The driver maintains state information of all notebooks attached to the cluster. The driver node is also responsible for maintaining the SparkContext and interpreting all the commands you run from a notebook or a library on the cluster. The driver node also runs the Apache Spark master that coordinates with the Spark executors.
The default value of the driver node type is the same as the worker node type. You can choose a larger driver node type with more memory if you are planning to
collect() a lot of data from Spark workers and analyze them in the notebook.
Since the driver node maintains all of the state information of the notebooks attached, make sure to detach unused notebooks from the driver.
Azure Databricks workers run the Spark executors and other services required for the proper functioning of the clusters.

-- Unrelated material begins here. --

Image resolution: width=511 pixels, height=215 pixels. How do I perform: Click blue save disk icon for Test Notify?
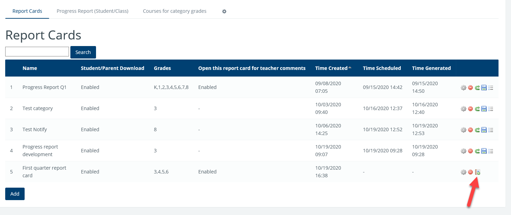[484, 130]
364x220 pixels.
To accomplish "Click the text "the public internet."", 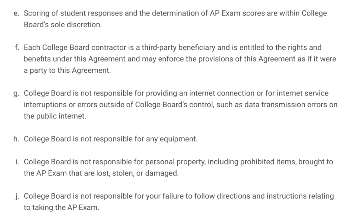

When you distribute your workload with Spark, all of the distributed processing happens on workers.
To run a Spark job, you need at least one worker. If a cluster has zero workers, you can run non-Spark commands on the driver, but Spark commands will fail.
Azure Databricks maps cluster node instance types to compute units known as DBUs. See the instance type pricing page for a list of the supported instance types and their corresponding DBUs. For instance provider information, see Azure instance type specifications and pricing.
Azure Databricks will always provide one year’s deprecation notice before ceasing support for an instance type.